岡地 綾子 【ファイナンシャル・プランナー】

お金

2025年の年金支給日一覧!
支給日が土日の場合はどうなる?

シニアの生活を支える年金。初めて年金をもらう人の中には、支給開始の手続き方法や年金の支給日がいつか把握していない人も多いのではないでしょうか? 国民年金や厚生年金は原則として65歳から受け取れますが、自動的に受給が開始される訳ではありません。年金を受け取るためには所定の手続きが必要です。 この記事では年金支給日の原則や2025年の年金支給日一覧、受給開始の手続き方法や受給者が死亡した場合の対応などを解説します。

目次

国民年金・厚生年金の支給日はいつ?

国民年金・厚生年金の支給日はいつ?

まずは、国民年金・厚生年金の支給日はいつなのか、2025年の支給日一覧と合わせて確認してみましょう。

年金支給日は偶数月の15日

年金の支給日は、原則として偶数月の15日です。「2月・4月・6月・8月・10月・12月」の15日に、前々月と前月の2ヶ月分が支給されます。

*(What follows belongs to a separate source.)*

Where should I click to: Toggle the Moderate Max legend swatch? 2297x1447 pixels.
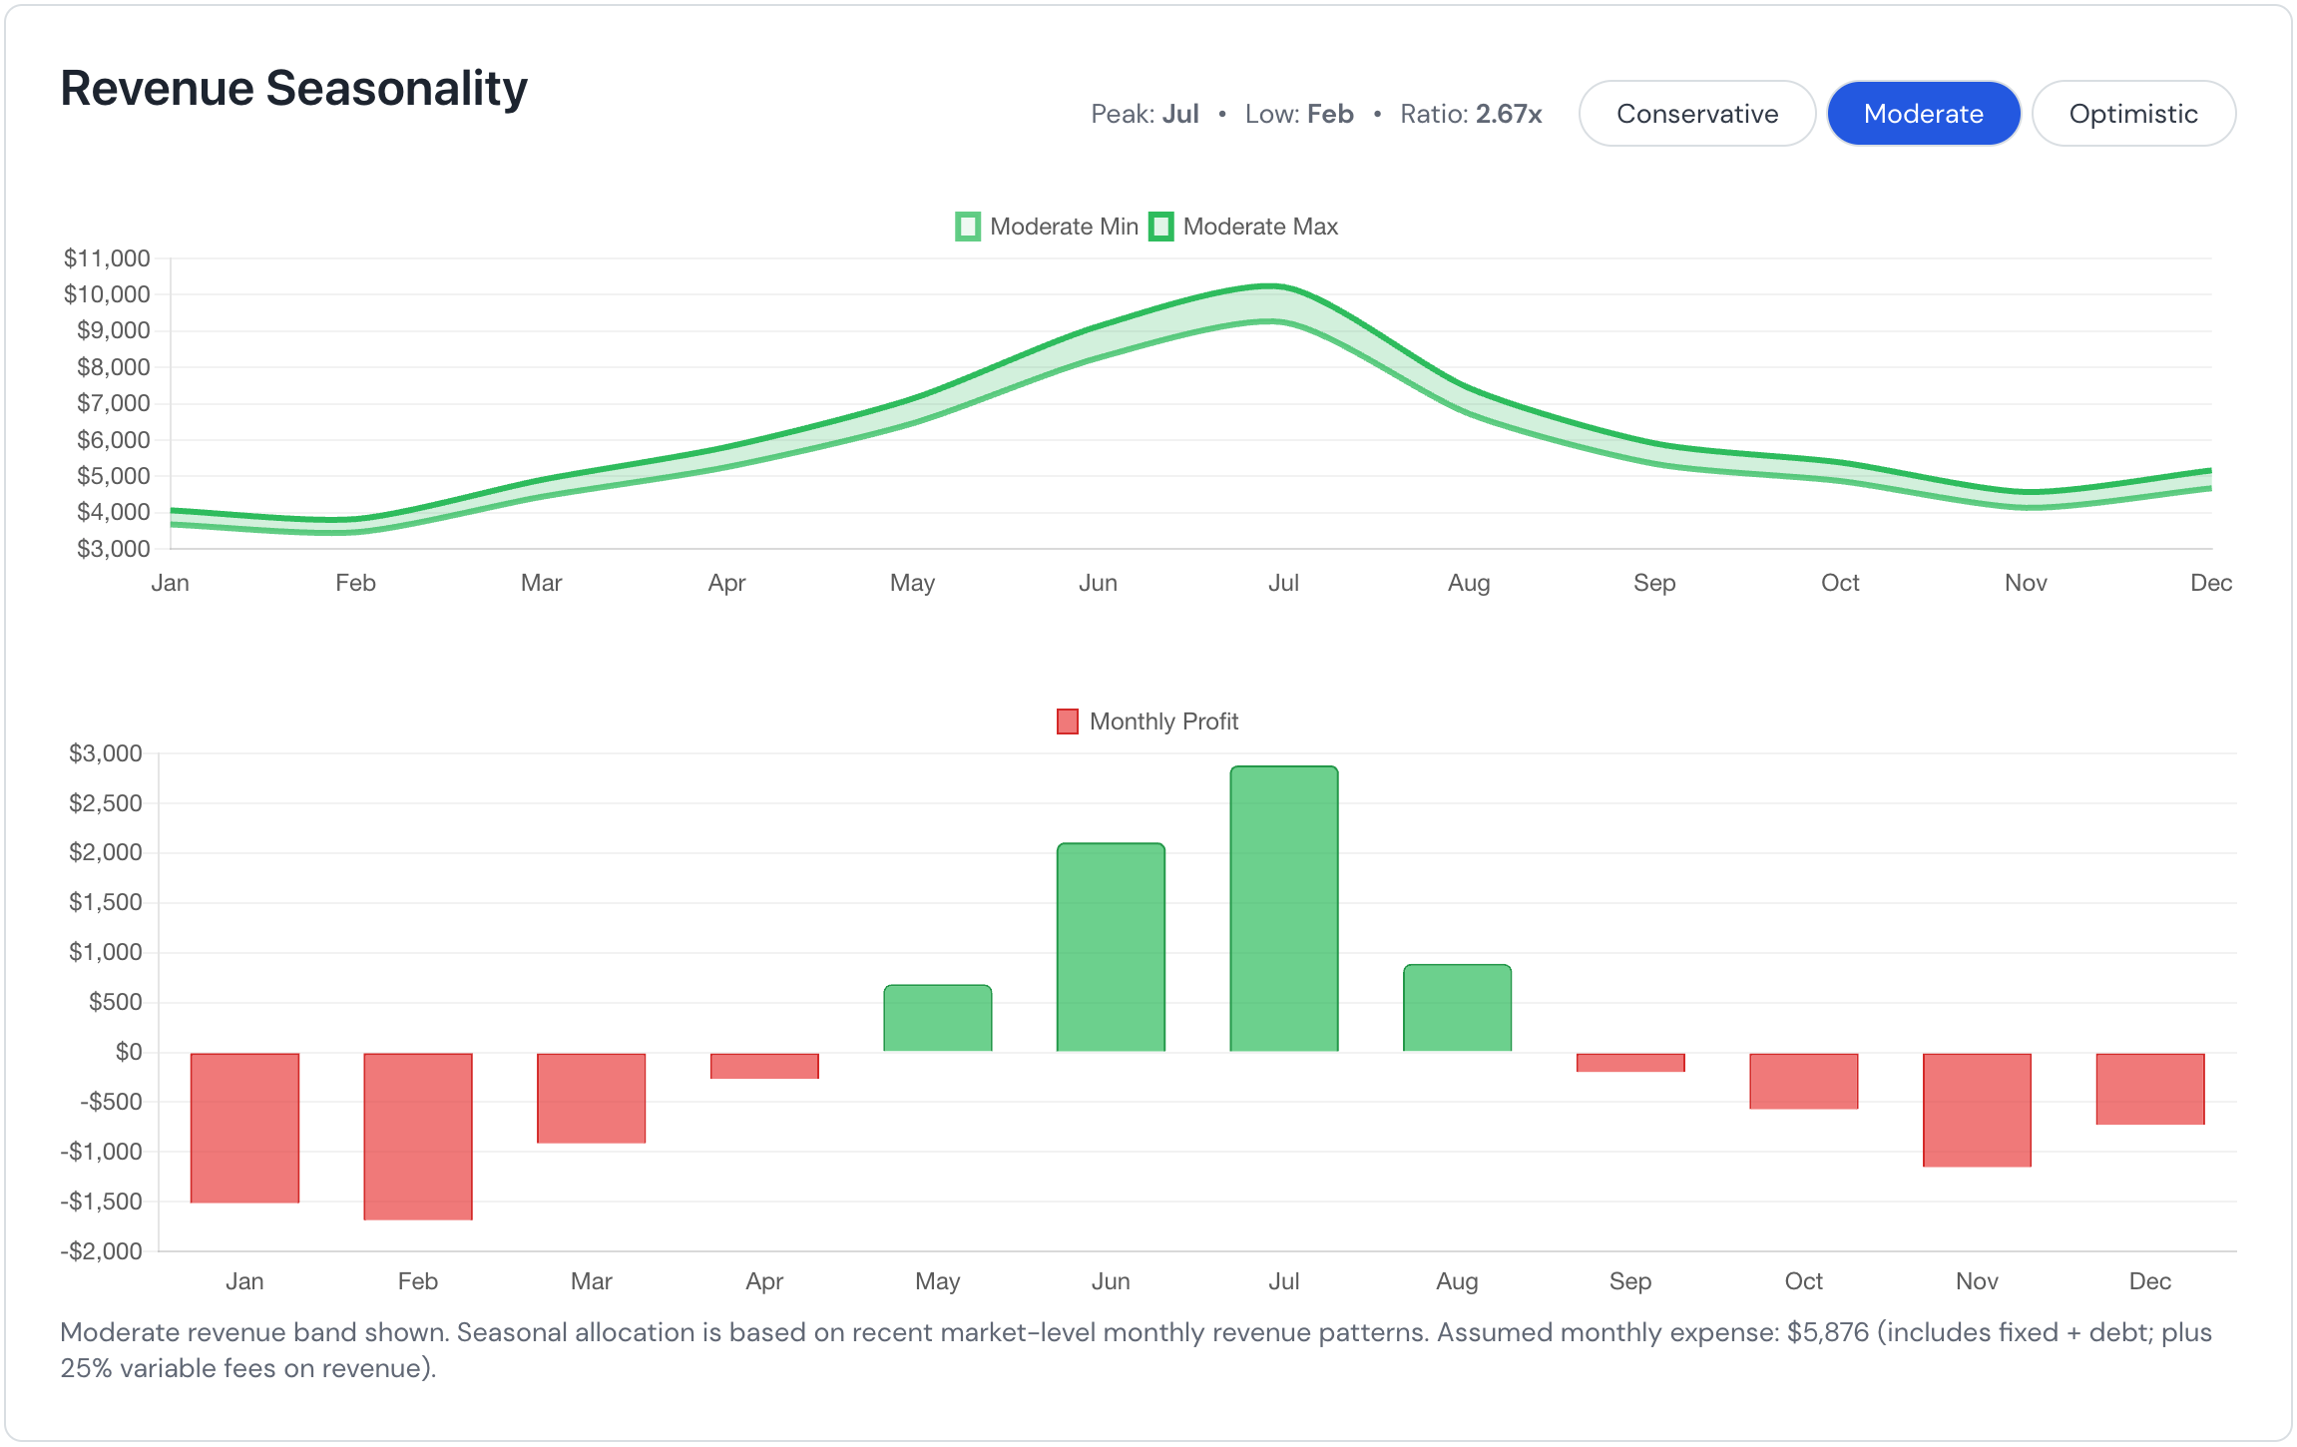click(1160, 227)
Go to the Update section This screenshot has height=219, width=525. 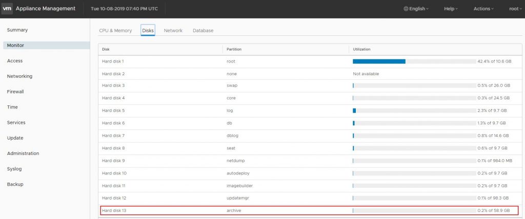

年金の受け取り方法を銀行振り込みにしている場合は、支給日に自動的に振り込まれます。ゆうちょ銀行(郵便局)の窓口受け取りにしている場合は、年金送金通知書と年金証書を持参してゆうちょ銀行(郵便局)の窓口に行けば、現金での受け取りが可能です。

※1:日本年金機構|年金はいつ支払われますか。

支給日が土日祝日の場合は直前の平日に前倒しされる

年金支給日が土日祝日の場合、直前の平日に前倒しで支給されます。

2025年の年金支給日一覧

2025年の年金支給日は以下の通りです。

■2025年の年金支給日

年金支給日

該当月

2月14日(金)

2024年の12月・1月分

4月15日(火)

2月・3月分

6月13日(金)

4月・5月分

8月15日(金)

6月・7月分

10月15日(水)

8月・9月分

12月15日(月)

10月・11月分

支給日当日に銀行口座から現金を引き出したい人は、カレンダーなどに印をしておきましょう。

国民年金と厚生年金で支給日に違いはない

日本の公的年金制度は2階建の仕組みになっており、1階部分は20歳以上60歳未満の人全てが加入する国民年金、2階部分は会社員や公務員が加入する厚生年金で構成されています。

国民年金・厚生年金共に原則的には65歳から受給開始されますが、両者の支給日に違いはありません。偶数月の15日に、国民年金と厚生年金の合計受給額が指定の口座に振り込まれます

なお、遺族年金や障害年金の支給日も国民年金・厚生年金と同じ支給日になります。

初めての年金支給日はいつになる?

初めての年金支給日はいつになる?

日本の公的年金は、原則65歳から受給が開始されますが、初めての年金支給日はいつになるのでしょうか?

初めての年金支給日は誕生月の2〜3ヶ月後になることが一般的

初めての年金支給日は、誕生月の2〜3ヶ月後になることが一般的です。

年金は年金受給権が発生した翌月から発生します。年金受給権とは、年金を受け取れる権利のこと。誕生月が1月の人は、2月分から年金が発生します。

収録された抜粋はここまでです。